While the consumer mobile OS market has — for years — been almost entirely sewn up by Google’s Android and Apple’s iOS, Jolla licenses its open source Sailfish OS to governments and business as an alternative platform they can shape to their needs — without requiring any involvement of Google.
Perhaps unsurprisingly, Russia was one of the early markets that tapped in.
The case for digital sovereignty in general — and an independent (non-US-based) mobile OS platform provider, specifically — has been strengthened in recent years as geopolitical tensions have played out via the medium of tech platforms; leading to, in some cases, infamous bans on foreign companies being able to access US-based technologies.
In a related development this summer, China’s Huawei launched its own Android alternative for smartphones, which it’s called HarmonyOS.
Pienimäki is welcoming of that specific development — couching it as a validation of the market in which Sailfish plays.
“I wouldn’t necessarily see Huawei coming out with the HarmonyOS value proposition and the technology as a competitor to us — I think it’s more proving the point that there is appetite in the market for something else than Android itself,” he says when we ask whether HarmonyOS risks eating Sailfish’s lunch.
“They are tapping into that market and we are tapping into that market. And I think both of our strategies and messages support each other very firmly.”
Jolla has been working on selling Sailfish into the Chinese market for several years — and that sought for business remains a work in progress at this stage. But, again, Pienimäki says Jolla doesn’t see Huawei’s move as any kind of blocker to its ambitions of licensing its Android alternative in the Far East.

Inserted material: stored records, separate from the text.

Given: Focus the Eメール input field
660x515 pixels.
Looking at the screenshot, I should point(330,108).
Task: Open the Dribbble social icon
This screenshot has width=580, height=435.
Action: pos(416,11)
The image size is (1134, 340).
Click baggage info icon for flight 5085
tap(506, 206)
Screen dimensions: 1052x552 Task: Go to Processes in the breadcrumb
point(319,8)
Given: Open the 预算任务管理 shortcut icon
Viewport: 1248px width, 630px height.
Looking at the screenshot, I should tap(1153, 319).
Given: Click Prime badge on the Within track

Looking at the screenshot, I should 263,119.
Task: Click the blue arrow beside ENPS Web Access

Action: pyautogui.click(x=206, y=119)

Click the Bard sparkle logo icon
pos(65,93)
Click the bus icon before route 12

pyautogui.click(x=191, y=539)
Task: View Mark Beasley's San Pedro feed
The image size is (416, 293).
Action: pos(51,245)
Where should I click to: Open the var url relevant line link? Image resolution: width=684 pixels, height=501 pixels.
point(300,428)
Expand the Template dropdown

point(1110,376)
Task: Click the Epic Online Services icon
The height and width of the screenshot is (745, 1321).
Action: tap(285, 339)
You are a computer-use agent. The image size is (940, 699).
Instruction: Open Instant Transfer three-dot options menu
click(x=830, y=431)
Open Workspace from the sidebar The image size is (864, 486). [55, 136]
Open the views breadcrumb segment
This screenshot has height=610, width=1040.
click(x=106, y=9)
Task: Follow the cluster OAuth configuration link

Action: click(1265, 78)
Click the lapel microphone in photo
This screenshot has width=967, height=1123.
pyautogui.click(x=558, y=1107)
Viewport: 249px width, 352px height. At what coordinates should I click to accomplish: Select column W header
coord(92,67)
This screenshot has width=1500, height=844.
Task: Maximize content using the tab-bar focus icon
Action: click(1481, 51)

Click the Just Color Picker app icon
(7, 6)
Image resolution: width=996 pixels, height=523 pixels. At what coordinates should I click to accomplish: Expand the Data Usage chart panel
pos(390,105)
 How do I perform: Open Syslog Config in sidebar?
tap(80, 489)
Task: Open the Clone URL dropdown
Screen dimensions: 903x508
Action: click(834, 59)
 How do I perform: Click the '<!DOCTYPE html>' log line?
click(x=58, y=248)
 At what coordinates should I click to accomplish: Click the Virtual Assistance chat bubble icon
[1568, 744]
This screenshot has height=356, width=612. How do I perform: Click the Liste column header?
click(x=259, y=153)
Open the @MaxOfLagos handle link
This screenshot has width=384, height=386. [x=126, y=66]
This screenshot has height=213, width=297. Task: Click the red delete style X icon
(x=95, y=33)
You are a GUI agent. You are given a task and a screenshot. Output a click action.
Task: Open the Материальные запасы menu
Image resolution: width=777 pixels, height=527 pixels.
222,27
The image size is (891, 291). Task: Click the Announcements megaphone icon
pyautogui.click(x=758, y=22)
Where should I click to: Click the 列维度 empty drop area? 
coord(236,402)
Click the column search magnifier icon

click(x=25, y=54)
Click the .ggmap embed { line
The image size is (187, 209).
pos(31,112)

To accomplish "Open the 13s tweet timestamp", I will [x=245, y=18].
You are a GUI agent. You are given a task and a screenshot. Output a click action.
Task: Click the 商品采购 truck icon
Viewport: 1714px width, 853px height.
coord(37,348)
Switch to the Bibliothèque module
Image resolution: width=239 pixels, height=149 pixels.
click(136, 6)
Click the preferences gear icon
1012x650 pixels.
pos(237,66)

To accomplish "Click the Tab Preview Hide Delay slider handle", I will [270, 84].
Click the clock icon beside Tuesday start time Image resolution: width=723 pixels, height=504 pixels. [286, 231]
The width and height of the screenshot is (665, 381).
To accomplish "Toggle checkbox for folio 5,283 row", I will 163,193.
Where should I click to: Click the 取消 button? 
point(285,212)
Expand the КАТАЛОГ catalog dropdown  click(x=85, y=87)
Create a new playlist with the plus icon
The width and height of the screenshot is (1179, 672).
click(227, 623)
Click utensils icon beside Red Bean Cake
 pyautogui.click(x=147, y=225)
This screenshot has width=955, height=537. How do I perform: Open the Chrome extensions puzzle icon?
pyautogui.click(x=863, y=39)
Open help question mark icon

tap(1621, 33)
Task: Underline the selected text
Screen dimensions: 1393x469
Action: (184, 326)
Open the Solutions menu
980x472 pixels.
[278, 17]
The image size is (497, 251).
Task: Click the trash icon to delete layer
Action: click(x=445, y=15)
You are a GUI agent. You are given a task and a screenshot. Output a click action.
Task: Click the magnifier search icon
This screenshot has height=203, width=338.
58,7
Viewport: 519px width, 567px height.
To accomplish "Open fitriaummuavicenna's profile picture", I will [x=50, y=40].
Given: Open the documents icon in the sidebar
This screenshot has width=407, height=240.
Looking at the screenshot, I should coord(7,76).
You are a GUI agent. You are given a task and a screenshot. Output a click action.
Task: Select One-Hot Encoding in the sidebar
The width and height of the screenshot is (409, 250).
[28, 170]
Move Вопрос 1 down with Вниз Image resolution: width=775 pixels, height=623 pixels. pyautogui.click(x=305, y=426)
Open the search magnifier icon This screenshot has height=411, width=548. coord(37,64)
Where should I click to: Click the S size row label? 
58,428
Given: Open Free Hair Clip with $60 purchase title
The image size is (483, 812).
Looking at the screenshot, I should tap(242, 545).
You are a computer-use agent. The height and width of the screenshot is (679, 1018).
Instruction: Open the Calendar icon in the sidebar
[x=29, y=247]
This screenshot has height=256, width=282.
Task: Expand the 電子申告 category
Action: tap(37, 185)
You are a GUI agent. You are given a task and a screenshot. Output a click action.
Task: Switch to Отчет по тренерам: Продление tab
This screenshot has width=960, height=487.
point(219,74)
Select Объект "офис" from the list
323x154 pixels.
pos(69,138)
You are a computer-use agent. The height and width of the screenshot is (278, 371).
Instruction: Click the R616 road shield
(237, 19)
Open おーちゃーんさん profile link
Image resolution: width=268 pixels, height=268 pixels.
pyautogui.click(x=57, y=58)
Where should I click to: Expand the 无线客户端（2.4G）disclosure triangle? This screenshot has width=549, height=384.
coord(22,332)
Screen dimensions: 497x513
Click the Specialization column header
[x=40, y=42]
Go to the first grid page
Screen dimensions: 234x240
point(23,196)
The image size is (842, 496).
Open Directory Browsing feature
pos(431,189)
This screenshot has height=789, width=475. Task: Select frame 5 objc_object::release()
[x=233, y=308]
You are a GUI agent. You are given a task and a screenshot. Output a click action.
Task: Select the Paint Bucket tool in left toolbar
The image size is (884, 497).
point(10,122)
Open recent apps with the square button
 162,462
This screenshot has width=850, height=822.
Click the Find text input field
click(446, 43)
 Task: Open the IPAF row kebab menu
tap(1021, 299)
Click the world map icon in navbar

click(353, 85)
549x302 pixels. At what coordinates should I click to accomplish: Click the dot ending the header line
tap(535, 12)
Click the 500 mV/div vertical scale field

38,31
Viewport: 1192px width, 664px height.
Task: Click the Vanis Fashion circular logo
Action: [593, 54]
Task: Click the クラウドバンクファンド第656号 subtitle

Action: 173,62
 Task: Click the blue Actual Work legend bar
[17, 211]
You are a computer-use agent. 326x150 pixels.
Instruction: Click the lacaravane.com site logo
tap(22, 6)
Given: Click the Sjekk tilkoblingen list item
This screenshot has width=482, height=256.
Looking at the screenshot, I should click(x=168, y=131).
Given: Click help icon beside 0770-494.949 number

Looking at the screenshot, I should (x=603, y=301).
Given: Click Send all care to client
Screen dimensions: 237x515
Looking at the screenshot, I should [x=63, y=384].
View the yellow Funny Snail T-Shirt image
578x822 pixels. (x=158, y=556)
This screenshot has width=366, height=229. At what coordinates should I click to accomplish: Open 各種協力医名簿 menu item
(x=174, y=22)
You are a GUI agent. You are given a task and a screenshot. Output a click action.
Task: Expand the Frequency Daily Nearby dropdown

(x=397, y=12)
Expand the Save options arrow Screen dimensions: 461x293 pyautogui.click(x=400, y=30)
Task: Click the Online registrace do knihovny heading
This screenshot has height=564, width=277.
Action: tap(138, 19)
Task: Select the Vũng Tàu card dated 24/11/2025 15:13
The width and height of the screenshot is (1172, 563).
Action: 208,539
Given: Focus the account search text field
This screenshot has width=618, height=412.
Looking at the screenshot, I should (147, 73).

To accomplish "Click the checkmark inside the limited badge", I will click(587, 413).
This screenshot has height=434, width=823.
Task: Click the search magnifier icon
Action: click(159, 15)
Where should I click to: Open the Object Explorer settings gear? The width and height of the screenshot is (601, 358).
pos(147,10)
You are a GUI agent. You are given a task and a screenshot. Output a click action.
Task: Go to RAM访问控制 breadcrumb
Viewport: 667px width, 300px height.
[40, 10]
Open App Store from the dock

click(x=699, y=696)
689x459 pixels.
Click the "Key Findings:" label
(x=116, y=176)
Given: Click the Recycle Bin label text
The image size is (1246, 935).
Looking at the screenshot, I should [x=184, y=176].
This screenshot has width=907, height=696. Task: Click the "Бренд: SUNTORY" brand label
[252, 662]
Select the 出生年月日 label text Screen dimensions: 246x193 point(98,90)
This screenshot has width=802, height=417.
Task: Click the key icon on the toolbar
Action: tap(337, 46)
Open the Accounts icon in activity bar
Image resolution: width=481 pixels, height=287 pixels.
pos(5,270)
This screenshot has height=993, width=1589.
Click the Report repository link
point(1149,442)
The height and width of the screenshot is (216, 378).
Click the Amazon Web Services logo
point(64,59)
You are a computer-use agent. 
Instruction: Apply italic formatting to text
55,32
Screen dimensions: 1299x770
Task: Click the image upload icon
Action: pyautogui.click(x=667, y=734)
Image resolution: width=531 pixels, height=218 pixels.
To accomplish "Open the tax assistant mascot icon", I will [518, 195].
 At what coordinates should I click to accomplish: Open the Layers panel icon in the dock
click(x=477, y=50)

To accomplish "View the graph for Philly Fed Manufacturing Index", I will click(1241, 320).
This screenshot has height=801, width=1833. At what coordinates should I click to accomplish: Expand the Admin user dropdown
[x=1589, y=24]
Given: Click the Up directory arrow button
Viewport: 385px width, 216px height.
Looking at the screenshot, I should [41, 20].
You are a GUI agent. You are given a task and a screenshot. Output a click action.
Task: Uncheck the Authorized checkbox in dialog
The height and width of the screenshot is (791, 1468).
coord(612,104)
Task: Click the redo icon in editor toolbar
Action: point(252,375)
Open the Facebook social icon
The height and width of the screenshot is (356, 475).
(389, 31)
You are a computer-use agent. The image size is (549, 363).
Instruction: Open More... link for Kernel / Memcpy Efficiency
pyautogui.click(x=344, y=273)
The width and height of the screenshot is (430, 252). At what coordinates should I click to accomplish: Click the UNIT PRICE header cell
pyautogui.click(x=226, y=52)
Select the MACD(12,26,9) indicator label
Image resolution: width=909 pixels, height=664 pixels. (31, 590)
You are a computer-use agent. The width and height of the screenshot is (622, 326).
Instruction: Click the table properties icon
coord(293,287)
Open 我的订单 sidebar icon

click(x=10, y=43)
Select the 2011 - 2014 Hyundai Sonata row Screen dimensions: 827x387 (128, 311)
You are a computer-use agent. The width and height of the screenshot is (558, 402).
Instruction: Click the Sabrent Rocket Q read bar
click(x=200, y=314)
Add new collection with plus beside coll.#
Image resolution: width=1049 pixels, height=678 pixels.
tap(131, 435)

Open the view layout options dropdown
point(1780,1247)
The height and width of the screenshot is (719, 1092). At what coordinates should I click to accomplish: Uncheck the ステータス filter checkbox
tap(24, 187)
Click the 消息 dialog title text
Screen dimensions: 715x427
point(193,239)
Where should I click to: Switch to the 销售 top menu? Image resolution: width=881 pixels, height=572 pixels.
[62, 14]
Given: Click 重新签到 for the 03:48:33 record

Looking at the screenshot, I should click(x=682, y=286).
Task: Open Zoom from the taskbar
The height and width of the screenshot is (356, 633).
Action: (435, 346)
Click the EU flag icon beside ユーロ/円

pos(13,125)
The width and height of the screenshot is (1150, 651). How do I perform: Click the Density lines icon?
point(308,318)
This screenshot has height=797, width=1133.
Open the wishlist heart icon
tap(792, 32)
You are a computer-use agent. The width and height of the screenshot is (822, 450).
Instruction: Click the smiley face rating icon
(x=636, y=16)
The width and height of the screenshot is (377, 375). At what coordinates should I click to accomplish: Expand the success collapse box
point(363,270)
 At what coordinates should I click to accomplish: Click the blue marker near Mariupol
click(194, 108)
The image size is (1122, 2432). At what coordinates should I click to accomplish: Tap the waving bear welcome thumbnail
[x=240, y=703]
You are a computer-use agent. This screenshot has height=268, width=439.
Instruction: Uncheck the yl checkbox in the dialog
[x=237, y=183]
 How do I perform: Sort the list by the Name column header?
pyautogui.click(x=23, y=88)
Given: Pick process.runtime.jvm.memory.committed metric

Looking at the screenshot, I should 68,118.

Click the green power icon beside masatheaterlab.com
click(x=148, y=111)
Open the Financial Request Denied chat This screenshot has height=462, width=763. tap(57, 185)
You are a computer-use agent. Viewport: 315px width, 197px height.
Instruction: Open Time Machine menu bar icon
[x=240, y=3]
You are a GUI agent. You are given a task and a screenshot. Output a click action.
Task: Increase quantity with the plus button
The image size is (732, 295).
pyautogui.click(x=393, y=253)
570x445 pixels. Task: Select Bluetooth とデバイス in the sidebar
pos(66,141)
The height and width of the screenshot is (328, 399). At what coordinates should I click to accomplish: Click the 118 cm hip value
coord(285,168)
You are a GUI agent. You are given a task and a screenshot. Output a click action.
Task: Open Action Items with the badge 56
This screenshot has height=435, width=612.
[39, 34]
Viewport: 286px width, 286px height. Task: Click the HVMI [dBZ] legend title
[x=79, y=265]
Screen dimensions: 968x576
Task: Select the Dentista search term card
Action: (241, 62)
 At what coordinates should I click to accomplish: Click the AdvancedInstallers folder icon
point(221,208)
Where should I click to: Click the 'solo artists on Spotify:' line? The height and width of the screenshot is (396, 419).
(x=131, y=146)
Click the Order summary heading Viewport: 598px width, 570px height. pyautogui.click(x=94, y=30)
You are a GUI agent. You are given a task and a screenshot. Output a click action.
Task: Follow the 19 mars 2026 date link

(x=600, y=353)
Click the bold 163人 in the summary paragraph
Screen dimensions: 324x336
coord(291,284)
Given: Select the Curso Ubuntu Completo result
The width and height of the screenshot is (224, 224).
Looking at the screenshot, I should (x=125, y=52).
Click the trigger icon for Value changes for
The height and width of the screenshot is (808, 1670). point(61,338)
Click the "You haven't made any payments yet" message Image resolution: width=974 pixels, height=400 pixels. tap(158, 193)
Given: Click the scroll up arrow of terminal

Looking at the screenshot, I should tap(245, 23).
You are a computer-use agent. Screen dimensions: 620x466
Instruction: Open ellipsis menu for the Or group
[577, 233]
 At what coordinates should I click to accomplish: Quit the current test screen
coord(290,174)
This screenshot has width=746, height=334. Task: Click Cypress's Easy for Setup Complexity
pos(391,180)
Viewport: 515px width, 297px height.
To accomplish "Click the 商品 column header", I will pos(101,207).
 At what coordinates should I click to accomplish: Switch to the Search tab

“The way we see the Chinese market in general is that it’s been always open to healthy competition and there is always competing solutions — actually heavily competing solutions — in the Chinese market. And Huawei’s offering one and we are happy to offer Sailfish OS for this very big, challenging market as well.”
“We do have good relationships there and we are building a case together with our local partners also to access the China market,” he adds. “I think in general it’s also very good that big corporations like Huawei really recognize this opportunity in general — and this shapes the overall industry so that you don’t need to, by default, opt into Android always. There are other alternatives around.”
On AppSupport, Jolla says the automative sector is “actively looking for such solutions”, noting that the “digital cockpit is a key differentiator for car markers — and arguing that makes it a strategically important piece for them to own and control.
“There’s been a lot of, let’s say, positive vibes in that sector in the past few years — new comers on the block like Tesla have really shaken the industry so that the traditional vendors need to think differently about how and what kind of user experience they provide in the cockpit,” he suggests.
“That’s been heavily invested and rapidly developing in the past years but I’m going to emphasize that at the same time, with our limited resources, we’re just learning where the opportunities for this technology are. Automative seems to have a lot of appetite but then [we also see potential in] other sectors — IoT… heavy industry as well… we are openly exploring opportunities… but as we know automotive is very hot at the moment.”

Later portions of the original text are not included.